- SET EXERCISE
Print the listing below line for line, changing nothing.

Stored records
______________________________
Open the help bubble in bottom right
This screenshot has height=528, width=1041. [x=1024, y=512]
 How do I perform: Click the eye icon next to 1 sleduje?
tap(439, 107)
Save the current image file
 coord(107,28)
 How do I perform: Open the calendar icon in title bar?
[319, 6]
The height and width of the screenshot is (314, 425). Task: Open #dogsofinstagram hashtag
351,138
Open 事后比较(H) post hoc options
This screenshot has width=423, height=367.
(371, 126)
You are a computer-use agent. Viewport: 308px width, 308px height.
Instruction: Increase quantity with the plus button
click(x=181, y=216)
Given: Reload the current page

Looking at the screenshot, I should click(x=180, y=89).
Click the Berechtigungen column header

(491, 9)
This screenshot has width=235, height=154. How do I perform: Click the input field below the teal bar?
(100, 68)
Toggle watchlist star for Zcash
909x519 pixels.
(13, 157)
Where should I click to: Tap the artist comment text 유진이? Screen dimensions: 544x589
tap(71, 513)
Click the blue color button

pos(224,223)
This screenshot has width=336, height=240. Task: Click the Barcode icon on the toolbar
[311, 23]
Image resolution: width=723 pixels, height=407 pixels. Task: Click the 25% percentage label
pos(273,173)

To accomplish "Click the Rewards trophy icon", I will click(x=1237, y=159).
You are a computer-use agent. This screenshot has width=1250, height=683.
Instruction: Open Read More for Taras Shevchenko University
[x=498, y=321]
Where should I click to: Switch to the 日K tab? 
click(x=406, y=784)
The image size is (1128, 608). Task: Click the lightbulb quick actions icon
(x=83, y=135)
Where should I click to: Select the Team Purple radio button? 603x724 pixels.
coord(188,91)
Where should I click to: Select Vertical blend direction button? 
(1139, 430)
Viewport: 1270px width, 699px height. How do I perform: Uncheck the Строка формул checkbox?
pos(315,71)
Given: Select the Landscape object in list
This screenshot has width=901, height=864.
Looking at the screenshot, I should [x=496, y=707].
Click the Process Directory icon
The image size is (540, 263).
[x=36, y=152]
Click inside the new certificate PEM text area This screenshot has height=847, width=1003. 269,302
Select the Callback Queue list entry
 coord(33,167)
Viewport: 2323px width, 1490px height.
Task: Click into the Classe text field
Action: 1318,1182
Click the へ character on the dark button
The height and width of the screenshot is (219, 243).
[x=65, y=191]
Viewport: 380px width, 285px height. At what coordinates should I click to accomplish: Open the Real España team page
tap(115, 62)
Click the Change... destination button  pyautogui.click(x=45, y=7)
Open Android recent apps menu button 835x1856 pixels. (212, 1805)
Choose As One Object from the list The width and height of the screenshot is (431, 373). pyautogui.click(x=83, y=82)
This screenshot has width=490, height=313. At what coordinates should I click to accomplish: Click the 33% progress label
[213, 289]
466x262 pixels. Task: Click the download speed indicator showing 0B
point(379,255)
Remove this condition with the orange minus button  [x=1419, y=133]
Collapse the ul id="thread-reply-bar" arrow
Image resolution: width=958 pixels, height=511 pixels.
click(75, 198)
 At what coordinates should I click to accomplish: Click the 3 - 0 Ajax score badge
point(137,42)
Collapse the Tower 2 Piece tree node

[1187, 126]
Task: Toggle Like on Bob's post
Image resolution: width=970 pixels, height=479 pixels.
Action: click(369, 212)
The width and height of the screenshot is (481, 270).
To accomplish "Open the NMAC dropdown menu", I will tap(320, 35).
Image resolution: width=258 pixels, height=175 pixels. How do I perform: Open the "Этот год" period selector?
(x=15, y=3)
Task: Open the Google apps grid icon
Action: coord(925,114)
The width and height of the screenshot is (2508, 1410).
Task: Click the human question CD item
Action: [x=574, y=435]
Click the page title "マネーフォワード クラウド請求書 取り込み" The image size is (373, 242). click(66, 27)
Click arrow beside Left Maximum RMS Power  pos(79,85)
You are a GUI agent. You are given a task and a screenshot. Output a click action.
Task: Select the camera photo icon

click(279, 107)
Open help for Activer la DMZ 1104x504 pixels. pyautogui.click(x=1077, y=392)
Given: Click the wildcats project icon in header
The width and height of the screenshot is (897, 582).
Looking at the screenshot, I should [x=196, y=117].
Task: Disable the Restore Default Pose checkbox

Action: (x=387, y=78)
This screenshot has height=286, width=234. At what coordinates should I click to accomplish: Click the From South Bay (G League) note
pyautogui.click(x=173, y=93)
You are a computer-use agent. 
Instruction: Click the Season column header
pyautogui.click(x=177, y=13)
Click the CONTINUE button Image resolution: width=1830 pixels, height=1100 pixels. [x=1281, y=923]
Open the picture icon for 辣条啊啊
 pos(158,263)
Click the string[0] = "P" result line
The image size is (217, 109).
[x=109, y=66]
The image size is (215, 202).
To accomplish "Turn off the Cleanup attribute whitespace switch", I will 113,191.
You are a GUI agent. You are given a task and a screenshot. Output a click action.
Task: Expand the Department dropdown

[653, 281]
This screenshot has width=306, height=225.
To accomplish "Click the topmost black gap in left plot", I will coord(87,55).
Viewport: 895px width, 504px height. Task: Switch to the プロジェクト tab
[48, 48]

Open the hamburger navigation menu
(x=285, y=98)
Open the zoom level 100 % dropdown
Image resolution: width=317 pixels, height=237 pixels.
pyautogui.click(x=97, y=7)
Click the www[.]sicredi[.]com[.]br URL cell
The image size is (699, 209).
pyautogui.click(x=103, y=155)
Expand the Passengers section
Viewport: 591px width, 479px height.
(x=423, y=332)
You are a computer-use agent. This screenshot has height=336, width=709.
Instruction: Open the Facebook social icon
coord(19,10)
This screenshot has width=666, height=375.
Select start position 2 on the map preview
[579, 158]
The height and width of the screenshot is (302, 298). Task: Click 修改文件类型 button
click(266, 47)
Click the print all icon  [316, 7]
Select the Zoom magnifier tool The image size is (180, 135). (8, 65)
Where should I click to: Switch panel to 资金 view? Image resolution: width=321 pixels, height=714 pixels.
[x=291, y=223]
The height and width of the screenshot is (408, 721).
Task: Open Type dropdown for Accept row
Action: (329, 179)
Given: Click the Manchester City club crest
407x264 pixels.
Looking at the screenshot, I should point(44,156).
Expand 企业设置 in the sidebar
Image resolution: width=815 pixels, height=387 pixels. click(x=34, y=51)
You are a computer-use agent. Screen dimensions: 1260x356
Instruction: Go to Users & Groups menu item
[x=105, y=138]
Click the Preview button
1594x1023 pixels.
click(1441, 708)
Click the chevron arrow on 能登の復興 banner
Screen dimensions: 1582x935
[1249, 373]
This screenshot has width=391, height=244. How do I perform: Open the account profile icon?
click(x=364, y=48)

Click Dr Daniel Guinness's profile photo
______________________________
- TASK RESULT
Open the help bubble in bottom right
This screenshot has height=528, width=1041. [x=1024, y=512]
 How do I perform: Click the eye icon next to 1 sleduje?
tap(439, 107)
Save the current image file
 coord(107,28)
 How do I perform: Open the calendar icon in title bar?
[319, 6]
The height and width of the screenshot is (314, 425). Task: Open #dogsofinstagram hashtag
351,138
Open 事后比较(H) post hoc options
This screenshot has width=423, height=367.
(371, 126)
You are a computer-use agent. Viewport: 308px width, 308px height.
Instruction: Increase quantity with the plus button
click(x=181, y=216)
Given: Reload the current page

Looking at the screenshot, I should click(x=180, y=89).
Click the Berechtigungen column header

(491, 9)
This screenshot has width=235, height=154. How do I perform: Click the input field below the teal bar?
(100, 68)
Toggle watchlist star for Zcash
909x519 pixels.
(13, 157)
Where should I click to: Tap the artist comment text 유진이? Screen dimensions: 544x589
tap(71, 513)
Click the blue color button

pos(224,223)
This screenshot has width=336, height=240. Task: Click the Barcode icon on the toolbar
[311, 23]
Image resolution: width=723 pixels, height=407 pixels. Task: Click the 25% percentage label
pos(273,173)

To accomplish "Click the Rewards trophy icon", I will click(x=1237, y=159).
You are a computer-use agent. This screenshot has width=1250, height=683.
Instruction: Open Read More for Taras Shevchenko University
[x=498, y=321]
Where should I click to: Switch to the 日K tab? 
click(x=406, y=784)
The image size is (1128, 608). Task: Click the lightbulb quick actions icon
(x=83, y=135)
Where should I click to: Select the Team Purple radio button? 603x724 pixels.
coord(188,91)
Where should I click to: Select Vertical blend direction button? 
(1139, 430)
Viewport: 1270px width, 699px height. How do I perform: Uncheck the Строка формул checkbox?
pos(315,71)
Given: Select the Landscape object in list
This screenshot has width=901, height=864.
Looking at the screenshot, I should [x=496, y=707].
Click the Process Directory icon
The image size is (540, 263).
[x=36, y=152]
Click inside the new certificate PEM text area This screenshot has height=847, width=1003. 269,302
Select the Callback Queue list entry
 coord(33,167)
Viewport: 2323px width, 1490px height.
Task: Click into the Classe text field
Action: 1318,1182
Click the へ character on the dark button
The height and width of the screenshot is (219, 243).
[x=65, y=191]
Viewport: 380px width, 285px height. At what coordinates should I click to accomplish: Open the Real España team page
tap(115, 62)
Click the Change... destination button  pyautogui.click(x=45, y=7)
Open Android recent apps menu button 835x1856 pixels. (212, 1805)
Choose As One Object from the list The width and height of the screenshot is (431, 373). pyautogui.click(x=83, y=82)
This screenshot has width=490, height=313. At what coordinates should I click to accomplish: Click the 33% progress label
[213, 289]
466x262 pixels. Task: Click the download speed indicator showing 0B
point(379,255)
Remove this condition with the orange minus button  [x=1419, y=133]
Collapse the ul id="thread-reply-bar" arrow
Image resolution: width=958 pixels, height=511 pixels.
click(75, 198)
 At what coordinates should I click to accomplish: Click the 3 - 0 Ajax score badge
point(137,42)
Collapse the Tower 2 Piece tree node

[1187, 126]
Task: Toggle Like on Bob's post
Image resolution: width=970 pixels, height=479 pixels.
Action: click(369, 212)
The width and height of the screenshot is (481, 270).
To accomplish "Open the NMAC dropdown menu", I will tap(320, 35).
Image resolution: width=258 pixels, height=175 pixels. How do I perform: Open the "Этот год" period selector?
(x=15, y=3)
Task: Open the Google apps grid icon
Action: coord(925,114)
The width and height of the screenshot is (2508, 1410).
Task: Click the human question CD item
Action: [x=574, y=435]
Click the page title "マネーフォワード クラウド請求書 取り込み" The image size is (373, 242). click(66, 27)
Click arrow beside Left Maximum RMS Power  pos(79,85)
You are a GUI agent. You are given a task and a screenshot. Output a click action.
Task: Select the camera photo icon

click(279, 107)
Open help for Activer la DMZ 1104x504 pixels. pyautogui.click(x=1077, y=392)
Given: Click the wildcats project icon in header
The width and height of the screenshot is (897, 582).
Looking at the screenshot, I should [x=196, y=117].
Task: Disable the Restore Default Pose checkbox

Action: (x=387, y=78)
This screenshot has height=286, width=234. At what coordinates should I click to accomplish: Click the From South Bay (G League) note
pyautogui.click(x=173, y=93)
You are a computer-use agent. 
Instruction: Click the Season column header
pyautogui.click(x=177, y=13)
Click the CONTINUE button Image resolution: width=1830 pixels, height=1100 pixels. [x=1281, y=923]
Open the picture icon for 辣条啊啊
 pos(158,263)
Click the string[0] = "P" result line
The image size is (217, 109).
[x=109, y=66]
The image size is (215, 202).
To accomplish "Turn off the Cleanup attribute whitespace switch", I will 113,191.
You are a GUI agent. You are given a task and a screenshot. Output a click action.
Task: Expand the Department dropdown

[653, 281]
This screenshot has width=306, height=225.
To accomplish "Click the topmost black gap in left plot", I will coord(87,55).
Viewport: 895px width, 504px height. Task: Switch to the プロジェクト tab
[48, 48]

Open the hamburger navigation menu
(x=285, y=98)
Open the zoom level 100 % dropdown
Image resolution: width=317 pixels, height=237 pixels.
pyautogui.click(x=97, y=7)
Click the www[.]sicredi[.]com[.]br URL cell
The image size is (699, 209).
pyautogui.click(x=103, y=155)
Expand the Passengers section
Viewport: 591px width, 479px height.
(x=423, y=332)
You are a computer-use agent. This screenshot has height=336, width=709.
Instruction: Open the Facebook social icon
coord(19,10)
This screenshot has width=666, height=375.
Select start position 2 on the map preview
[579, 158]
The height and width of the screenshot is (302, 298). Task: Click 修改文件类型 button
click(266, 47)
Click the print all icon  [316, 7]
Select the Zoom magnifier tool The image size is (180, 135). (8, 65)
Where should I click to: Switch panel to 资金 view? Image resolution: width=321 pixels, height=714 pixels.
[x=291, y=223]
The height and width of the screenshot is (408, 721).
Task: Open Type dropdown for Accept row
Action: (329, 179)
Given: Click the Manchester City club crest
407x264 pixels.
Looking at the screenshot, I should point(44,156).
Expand 企业设置 in the sidebar
Image resolution: width=815 pixels, height=387 pixels. click(x=34, y=51)
You are a computer-use agent. Screen dimensions: 1260x356
Instruction: Go to Users & Groups menu item
[x=105, y=138]
Click the Preview button
1594x1023 pixels.
click(1441, 708)
Click the chevron arrow on 能登の復興 banner
Screen dimensions: 1582x935
[1249, 373]
This screenshot has width=391, height=244. How do I perform: Open the account profile icon?
click(x=364, y=48)

Click Dr Daniel Guinness's profile photo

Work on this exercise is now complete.